Records taken from a collection
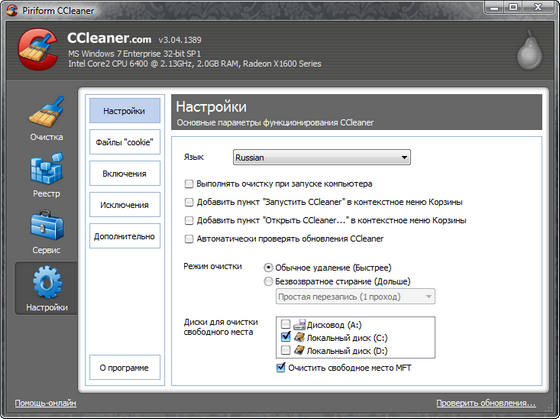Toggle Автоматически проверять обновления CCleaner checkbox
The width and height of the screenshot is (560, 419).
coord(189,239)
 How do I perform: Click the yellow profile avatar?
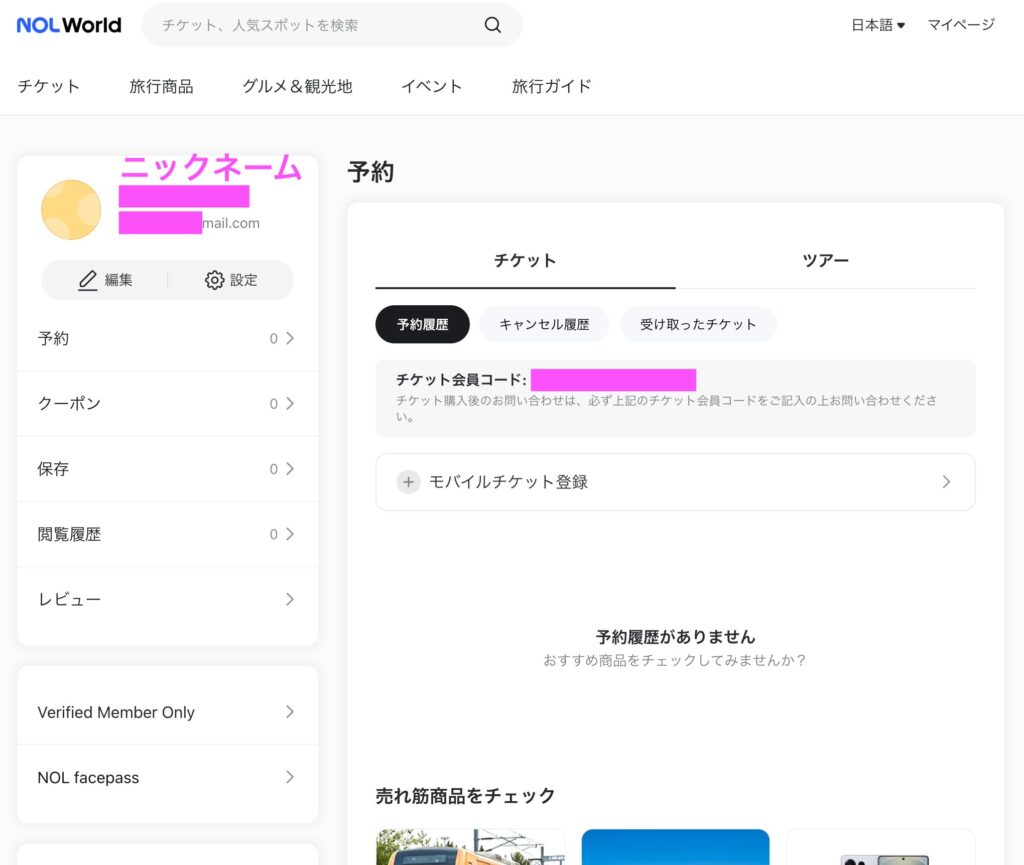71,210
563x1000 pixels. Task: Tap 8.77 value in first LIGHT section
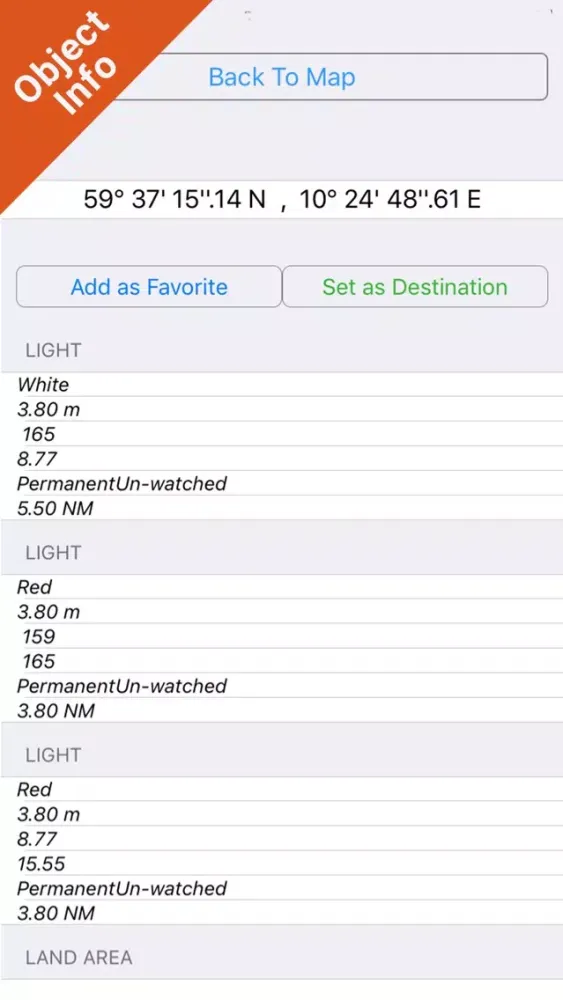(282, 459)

**SHORT TASK**
Find each line in the records that contains the word "avatar", and copy those lines in full.

**TASK RESPONSE**
 How do I perform: Click the yellow profile avatar?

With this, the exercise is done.